But in terms of implied memories of war, there is considerably more in the novel than this recurring story of wounding. In a discarded preface to the completed novel, Hemingway said that it is "about something [the war] that is already finished"; there may be another war, "but none of it will matter particularly to this generation because to them the things that are given to people to happen have already happened" (Reynolds, The Paris Years 327). If this novel is about something that is already finished, this suggests that its allusions to the prestory past concern not merely Jake's wounding but other events from the war, and, as it turns out, the early postwar period too--things that have "already happened" to this generation. These allusions to things past are implied in landscape, food, statues, cafe names, and so on. Often they are "memories" of big events in the war (military offensives or breakthroughs) and the postwar period. For instance, Georgette's name may allude to the 1918 German offensive (Opera tion Georgette) in Belgium. In chapter 1, the quarrelsome scene at the Cafe Versailles seems a "memory" of the quarrelsome peace talks at Versailles in spring 1919. (Imagine a post-Civil War novel narrated by a wounded war vet opening at the Cafe Appomattox.)
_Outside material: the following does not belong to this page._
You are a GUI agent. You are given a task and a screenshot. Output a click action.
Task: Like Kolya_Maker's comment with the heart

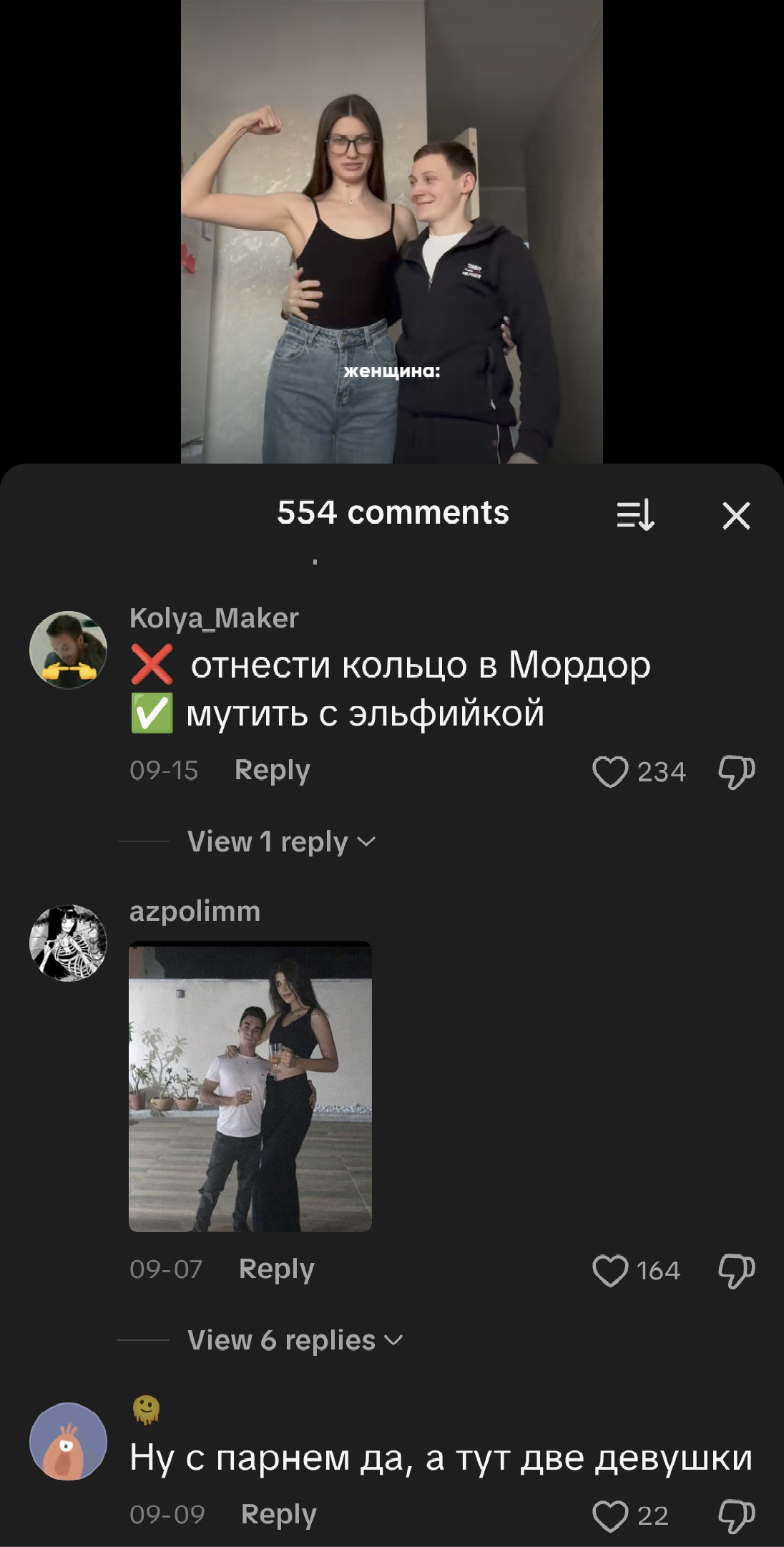tap(610, 772)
Our theme, then, is this: In this novel--which transpires in a fictional year that resembles 1924-25--the prestory past, what has already happened to this generation ("in our time." ca. 1914-22). is never far from narrator Jake Barnes's mind. (Perhaps it is the emotionally wounding proximity of Brett Ashley that brings back to Jake, our thoroughly beaten-up narrator, suppressed memories of the past. …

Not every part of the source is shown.